Zickzack-Ulmenblattwespe (Aproceros leucopoda)
Charakteristische Frassspuren der Zickzack-Ulmenblattwespe an einem Bergulmenblatt.
Foto: Doris Hölling (WSL)
  • Die durch den Buchdrucker (Ips typographus) befallene Menge Fichtenholz ist 2017 wieder angestiegen und betrug insgesamt 320'000 m3. Zwar gibt es weiterhin Gebiete mit wenig Käferbefall, gesamtschweizerisch darf aber nicht mehr von einer beruhigten Situation gesprochen werden. Durch die verbreiteten Sturmschäden vom Januar 2018 entstand zudem viel frisches Brutmaterial.
  • In den Kantonen Wallis und Graubünden hat im Sommer 2017 eine neue Massenvermehrung des Grauen Lärchenwicklers (Zeiraphera griseana) begonnen. Im Sommer 2018 hat der Befall weiter zugenommen.
  • Der Asiatische Laubholzbockkäfer ist auf dem Rückzug. Nach der erfolgreichen Tilgung in Winterthur 2016 gilt auch der Befall in Brünisried (FR) seit Februar 2018 als getilgt.
  • Die ursprünglich aus Ostasien stammende Zickzack-Ulmenblattwespe (Aproceros leucopoda) ist eine invasive Pflanzenwespe, die sich seit 2003 in Europa ausbreitet. 2017 wurde sie zum ersten Mal auch in der Schweiz entdeckt.

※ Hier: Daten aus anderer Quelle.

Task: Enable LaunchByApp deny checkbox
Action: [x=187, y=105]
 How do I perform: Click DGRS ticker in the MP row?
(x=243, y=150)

  • 2016/17 führte "Waldschutz Schweiz" eine Umfrage durch, um Eschen zu finden, die gegen das Eschentriebsterben tolerant sind. Auf diesen krankheitstoleranten Eschen ruhen die Hoffnungen für den Erhalt der Baumart. Gesamtschweizerisch wurden 367 tolerante Eschen gemeldet.
  • Ein bisher unauffälliger Pilz kann Probleme an der Hagebuche verursachen. Anthostoma decipiens ist schon lange bekannt und normalerweise nicht aggressiv. 50 befallene, absterbende Hagebuchen in einem Park in der Stadt Genf wurden vorsorglich entfernt.
  • Die Verursacher der Rotbandkrankheit (RBK) und der Braunfleckenkrankheit (BFK) befallen Föhren und gelten als Quarantäneorganismen. Ein umfassendes Monitoring von 2016 zeigt, dass die RBK häufiger und weiter verbreitet ist. Häufigkeit und geografische Verbreitung unterscheiden sich allerdings regional stark. Föhren im Wald sind häufiger befallen als angenommen. Betroffen sind vor allem Wald- und Bergföhren, wobei 2017 auch infizierte Fichten (Picea abies) im Wald entdeckt wurden. Weitere Schadbilder der Föhre wurden durch Diplodia pinea und die physiologische Schütte verursacht. Das Föhrentriebsterben hat in den letzten zwei Jahren stark zugenommen.
  • Seit mehreren Jahren wird in der Schweiz eine neue Blattfleckenkrankheit an der Rotbuche beobachtet. Verursacher ist der Pilz Pseudodidymella fagi. Bisher scheint dieser Pilz keine grösseren Schäden zu verursachen. Schleimfluss und Rindennekrosen an Buchen können durch Phytophthora-Befall verursacht werden.
   
  Pseudodidymella fagi

Von Pseudodidymella fagi verursachte schwarze Blattflecken mit weissen "Mycopappi" auf Rotbuche.
Foto: Waldschutz Schweiz
   
  • Erstmals wurden 2017 in der Schweiz pathogene Bakterien auf erkrankten Traubeneichen (Quercus petrea) nachgewiesen. Die Symptome waren dem Befallsbild von Phythophthora ähnlich. Die Bakterien Gibsiella quercinecans, Brenneria goodwinii und Rhanella victoriana, welche Wissenschaftler als Verursacher identifizierten, werden mit dem akuten Eichensterben in Zusammenhang gebracht. Alle betroffenen Eichen wurden vorsorglich entfernt.
  • In den Wäldern zwischen Langnau am Albis und der Albispasshöhe wurden im vergangenen Sommer teilweise verheerende Schälschäden an Eiben festgestellt. Automatische Wildkameras zeigten, dass sich bis zu vier männliche Hirsche an den Bäumen gütlich taten. Sie schälten die Eiben im Sommer, sowohl am Morgen als auch mitten am Tag. Sommerschälungen der Eibe sind ein neues Phänomen für die Schweiz. Generell ist die Beanspruchung der Verjüngung durch Wild tendenziell am Zunehmen.